That’s not true. With the introduction of Eldar/Uber-Eldar the common Tier was T15 to farm in, has always been.
With the intorduction of Sirus (and the 4 Conquerors hence) it changed over to T16.
In the current stage we got T17 as content which is supposed to be between uber-tier and normal boss-tier… which entirely failed balance-wise as it’s harder to beat then uber-bosses for a large swath of builds
Oh? Not really?
The current state of PoE 1 is that there’s never been a better position for how many builds are viable and comfortable to progress ever before. It’s actually hard to find a non-viable build currently, nigh everything works for something.
Yes, not everything works for all content… but that’s also not GGG’s goal, it is EHG’s though and hence they get judged accordingly.
Because no matter how complex a tree is… if you follow optimized build guides it doesn’t matter which game you play, it’s always better
That’s why they’re optimized, since you can’t perfectly balance in the first place.

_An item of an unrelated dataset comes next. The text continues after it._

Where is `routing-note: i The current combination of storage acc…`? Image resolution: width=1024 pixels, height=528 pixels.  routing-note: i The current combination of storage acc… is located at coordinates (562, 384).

Some stuff will always be better. The goal isn’t to avoid that, it’s to provide a large as possible amount of builds in a specific spectrum and avoid having core builds over- or underperform from this spectrum.

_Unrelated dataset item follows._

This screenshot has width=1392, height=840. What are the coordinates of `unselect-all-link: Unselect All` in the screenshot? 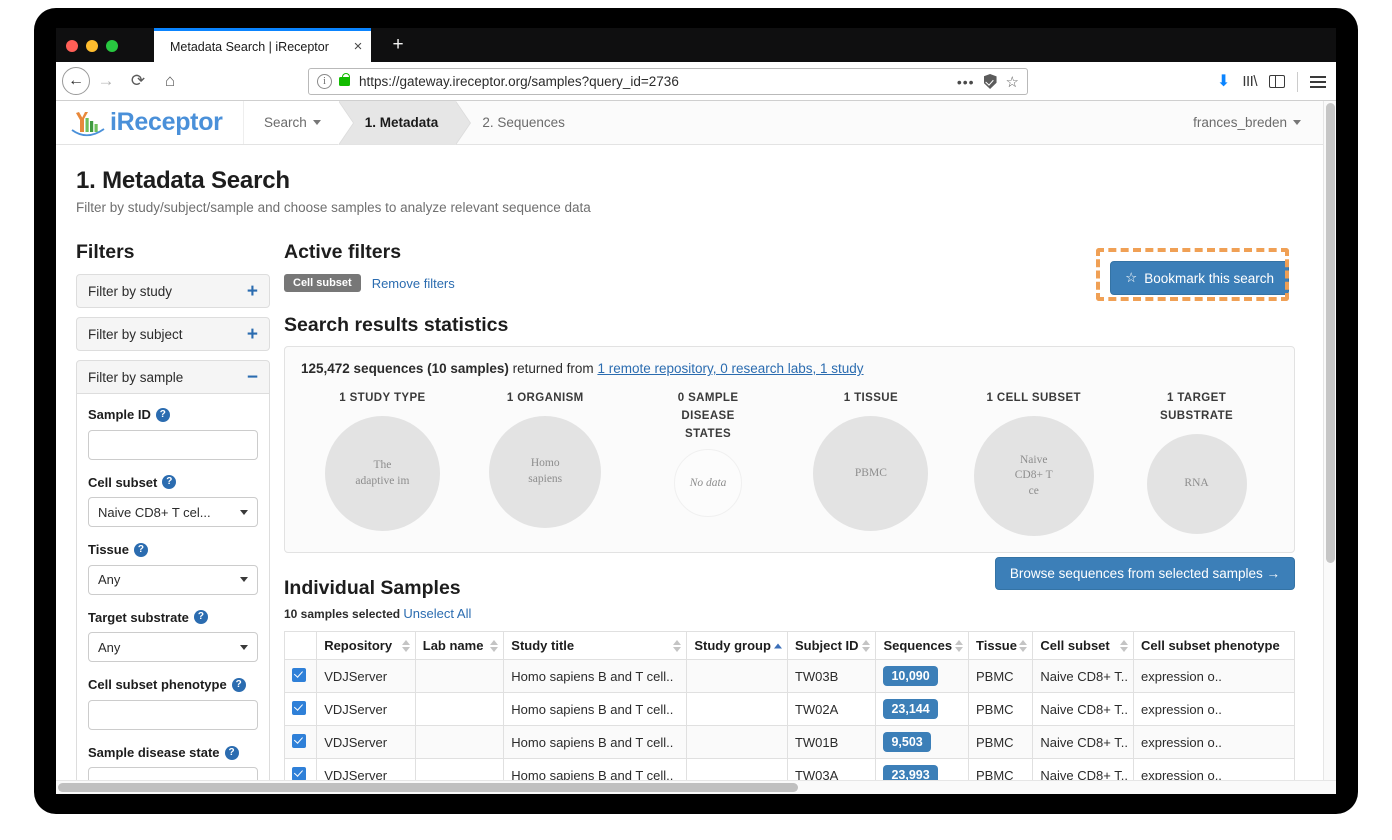 It's located at (437, 614).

Then don’t do it and use em for guidance when you start to get at your limits, to learn rather then to copy.
It’s not an ‘all or nothing’ with build guides, they can be used for building a knowledge in character building too. Ignoring their existence is not the way to go though, it’s basically impossible to create a in-depth complex game while also expecting that the intricacies of said system will be inherently understood by people. You either explain it very in-depth in-game (looter ARPGs are really really bad with that, dunno why it’s such a prevalent problem for devs to include that properly) or you follow external sources to get said knowledge.
And that’s fair, more then fair.
I can heavily recommend ‘Dwarven Realms’ for the overall feeling. It provides the core feeling of the genre, has some interesting bosses (with more being provided steadily over time) and doesn’t enforce the in-depth knowledge of the system like diablo-likes do.
Because of the presentation. Content for content’s sake is fine… but without reward the value psychologically is not as big as it otherwise could be. And many many people come to those types of games to get success where it’s in reality often missing for whatever reason. And how people perceive said success is quite different depending on their personality and circumstances.
Agreed with that Absolutely.
DO so! I can heavily recommend it. It’s a prime example of ‘ARPG done right’ simply. The design is phenomenal in total.
And that’s what it boils down to… live-service, the bane of modern gaming. The disaster system as to why ‘mediocre slob’ needs to be presented the majority of the time rather then qualitative top-end content which is just fun and not solely built around retention time (for survival… because it boils down for live-service games to survival).